Noise!
The receivers in MSF modules are very simple, which makes them vulnerable to noise. Selectivity is provided almost entirely by the antenna's tuned circuit, which is relatively broad, and allows nearby muck in.
MSF transmits on 60kHZ, and that part of the radio spectrum is full of natural and man-made impulse noise which the detector used to decode MSF is sensitive too. Homes are particularly bad; full of motors, wall-warts, and maybe unfiltered VFDs! Also ignition noise from passing cars, electric fences (in the country), and noise on the mains and telephone wires. Pulses from lightning strikes travel thousands of miles is this band.
This waterfall display was captured from the online SDR Receiver at Twente in Holland a few minutes ago. This is a good receiver with an antenna high above domestic noise, which tends to be short-range at ground-level:

The vertical lines are signals and the horizontal lines are mostly noise, or receiver artefacts. DCF77 is the bright (ie strong) signal on the right, MSF is the second labelled signal from the left at scale 60.
MSF is significantly weaker in Holland than DCF77 and there are two other strong signals nearby, GXH Thurso, and an unidentified teletype at 61.8kHz.
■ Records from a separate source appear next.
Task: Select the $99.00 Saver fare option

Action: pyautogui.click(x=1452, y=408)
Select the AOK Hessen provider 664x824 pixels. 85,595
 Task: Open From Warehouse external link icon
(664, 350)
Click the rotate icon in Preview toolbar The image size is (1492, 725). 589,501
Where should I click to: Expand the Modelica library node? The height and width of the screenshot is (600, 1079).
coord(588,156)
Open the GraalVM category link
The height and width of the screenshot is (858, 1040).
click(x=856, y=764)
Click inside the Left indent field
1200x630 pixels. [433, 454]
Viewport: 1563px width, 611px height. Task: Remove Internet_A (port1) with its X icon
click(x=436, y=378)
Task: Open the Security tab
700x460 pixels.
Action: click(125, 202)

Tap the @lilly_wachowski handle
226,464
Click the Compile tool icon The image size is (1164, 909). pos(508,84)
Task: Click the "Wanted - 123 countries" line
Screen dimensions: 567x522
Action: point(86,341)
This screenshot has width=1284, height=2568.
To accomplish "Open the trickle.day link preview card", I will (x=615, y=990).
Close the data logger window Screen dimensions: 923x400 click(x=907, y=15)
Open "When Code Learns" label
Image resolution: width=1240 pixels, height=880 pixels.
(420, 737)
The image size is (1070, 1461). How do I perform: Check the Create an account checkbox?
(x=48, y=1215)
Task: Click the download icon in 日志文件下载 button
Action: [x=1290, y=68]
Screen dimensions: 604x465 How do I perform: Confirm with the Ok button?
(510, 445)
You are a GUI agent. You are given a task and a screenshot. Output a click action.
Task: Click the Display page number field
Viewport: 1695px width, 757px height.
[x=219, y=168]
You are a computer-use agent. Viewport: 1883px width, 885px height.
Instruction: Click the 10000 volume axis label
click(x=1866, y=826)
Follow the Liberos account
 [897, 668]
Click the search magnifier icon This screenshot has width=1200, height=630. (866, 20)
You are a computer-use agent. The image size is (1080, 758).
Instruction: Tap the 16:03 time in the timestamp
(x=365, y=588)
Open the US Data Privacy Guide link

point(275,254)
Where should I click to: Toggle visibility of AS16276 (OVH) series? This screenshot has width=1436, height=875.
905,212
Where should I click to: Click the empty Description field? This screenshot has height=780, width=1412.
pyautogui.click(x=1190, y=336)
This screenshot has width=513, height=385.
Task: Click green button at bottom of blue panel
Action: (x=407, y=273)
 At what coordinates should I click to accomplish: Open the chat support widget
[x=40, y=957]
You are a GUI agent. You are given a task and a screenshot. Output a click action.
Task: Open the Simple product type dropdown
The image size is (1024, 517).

There are also about 15 other weak signals just below MSF, possibly interference from switch mode power supplies.
Set to 600Hz bandwidth the Twente receiver has no trouble filtering out the racket, but set to 6000Hz, decoding MSF is like picking out a softly spoken friend across a noisy pub. When MSF clocks don't work, could be low signal, but more likely it's being deafened by high local noise due to the simple receiver's wide bandwidth.